Darf es einen Bericht über das Land Schweden geben, in dem keine Elche vorkommen? Nein, darf es nicht. Denn der Elch fasziniert den Deutschen wie der Kölner Dom den Japaner, und ich wage zu behaupten, dass viele überhaupt nur wegen der Elche herkommen. Erklären kann es keiner, verbergen auch nicht: Die Deutschen sind elchverrückt. Um den König des Waldes vor die Linse zu bekommen, üben sie daheim schon zwei Wochen vorher den Brunzlaut. Sie steigen an jedem Elchwarnschild aus dem Auto und gehen nachgucken. Sie verbringen halbe Nächte auf finsteren Waldwegen oder lauern bei Tagesanbruch im Dickicht. Und doch haben nur wenige das Glück, denn der Elch ist ein scheues Tier und verzieht sich lieber, wenn Manne aus Berlin durchs Unterholz kracht.

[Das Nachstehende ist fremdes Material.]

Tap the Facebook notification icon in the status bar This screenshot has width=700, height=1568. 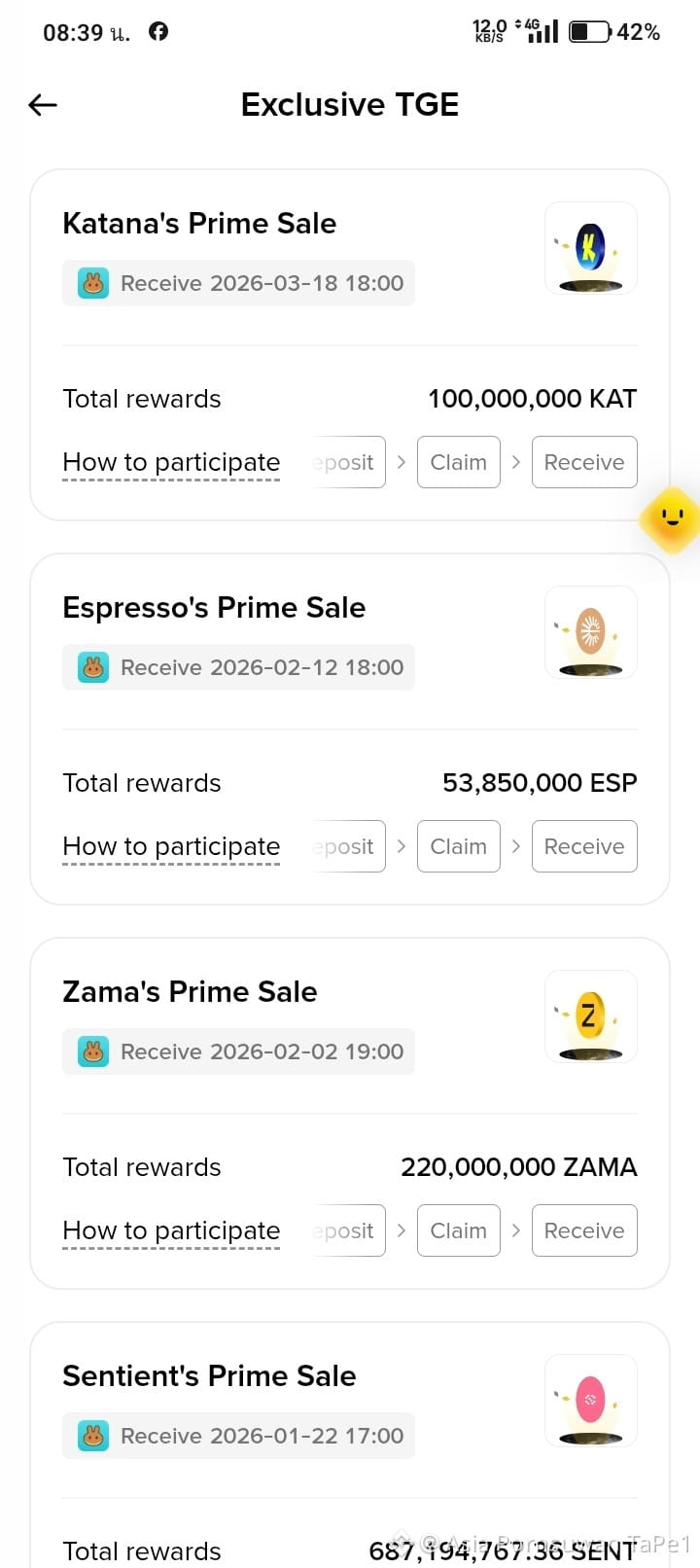pos(158,31)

Fakt ist: Mit Elchen kann man prima Geschäfte machen. Plüschtiere, Aufkleber, Massageroller, alles geht weg, wenn nur Schaufeln dran sind. Bloß die nachgemachten Verkehrschilder nicht, die sollen lieber echt sein. Also wird abgeschraubt, was das Zeug hält. Jedes Jahr kommen etliche Elchschilder abhanden, und der Verdacht fällt immer wieder und ausschließlich auf die deutschen Schlachtenbummler. Ist dies ihr hartnäckiger Versuch, den Schweden ihre Eroberungszüge aus dem 30jährigen Krieg heimzuzahlen? Rechnet man mit zunehmenden Elchbeständen auch in heimischen Gefilden und baut daher vor? Man weiß es nicht. Man weiß nur, der Deutsche klaut Schilder, und das muss verhindert werden.

In Norrland hat man bereits eine effektive Methode gefunden: Die rotgelben Dreiecke werden einfach mit ein paar Gewehrkugeln durchlöchert und somit ihrer Attraktivität beraubt. Das ist preiswert, wirkungsvoll und macht Spaß.

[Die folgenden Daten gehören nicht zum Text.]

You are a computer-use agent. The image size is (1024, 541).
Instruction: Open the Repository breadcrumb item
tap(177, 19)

Die richtige Elchjagd geht im Oktober los. Jeder Schwede, der was auf sich hält und einen Jagdschein hat, brettert mit der Thermoskanne durch den Wald, immer am Rande des Herzinfarkts. Denn Elchjagd ist anstrengend, besonders für untrainierte Schreibtischtäter. Die Büros stehen unterdessen leer, die ungelesene Post stapelt sich, und alle haben Verständnis. Denn die Vorgesetzten sind ja auch im Grünen.

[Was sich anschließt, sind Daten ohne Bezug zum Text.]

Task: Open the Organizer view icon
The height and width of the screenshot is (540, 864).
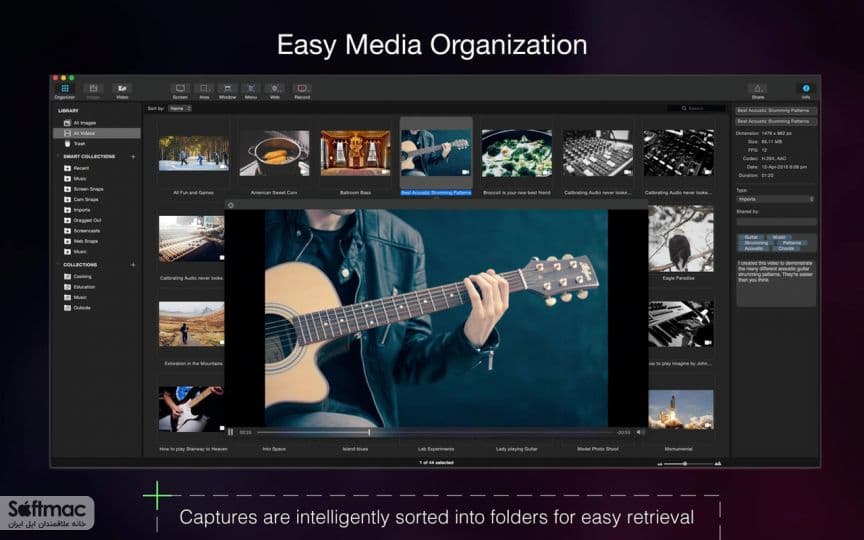Action: tap(64, 89)
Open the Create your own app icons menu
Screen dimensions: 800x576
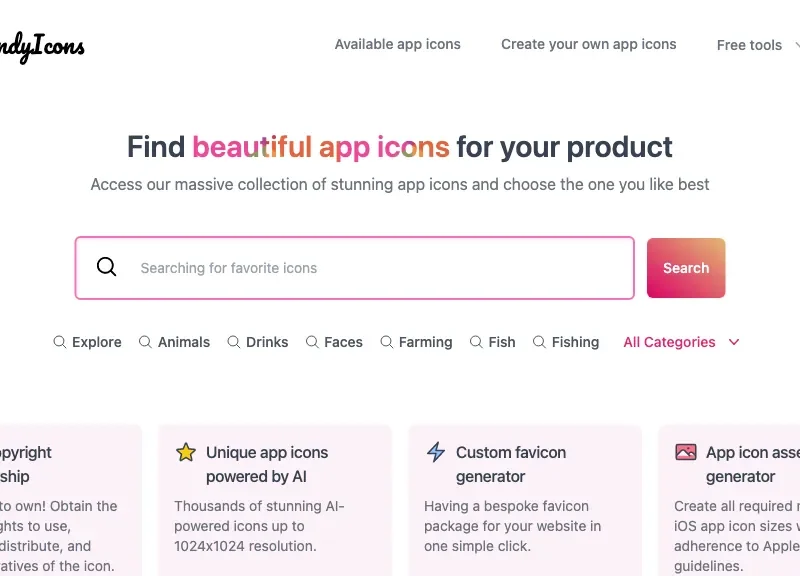pyautogui.click(x=589, y=45)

Wenn Sie ein paar Jahre in Schweden gelebt haben, entromantisiert sich Ihr Verhältnis zum König des Waldes. Sie fangen an, ihn eher als Gesundheitsrisiko zu sehen, als unbelehrbaren Verkehrsteilnehmer, der Ihnen und Ihrem Auto versehentlich nach dem Leben trachtet. Tritt Ihnen ein solches Ungetüm nachts plötzlich vor die Scheinwerfer, dann denken Sie bitte nicht: Wow, der König des Waldes, und ich ohne Fotoapparat! Denken Sie lieber: Der Elch stakst geradeaus weiter und wendet selten, drum immer auf die Hinterbeine zielen!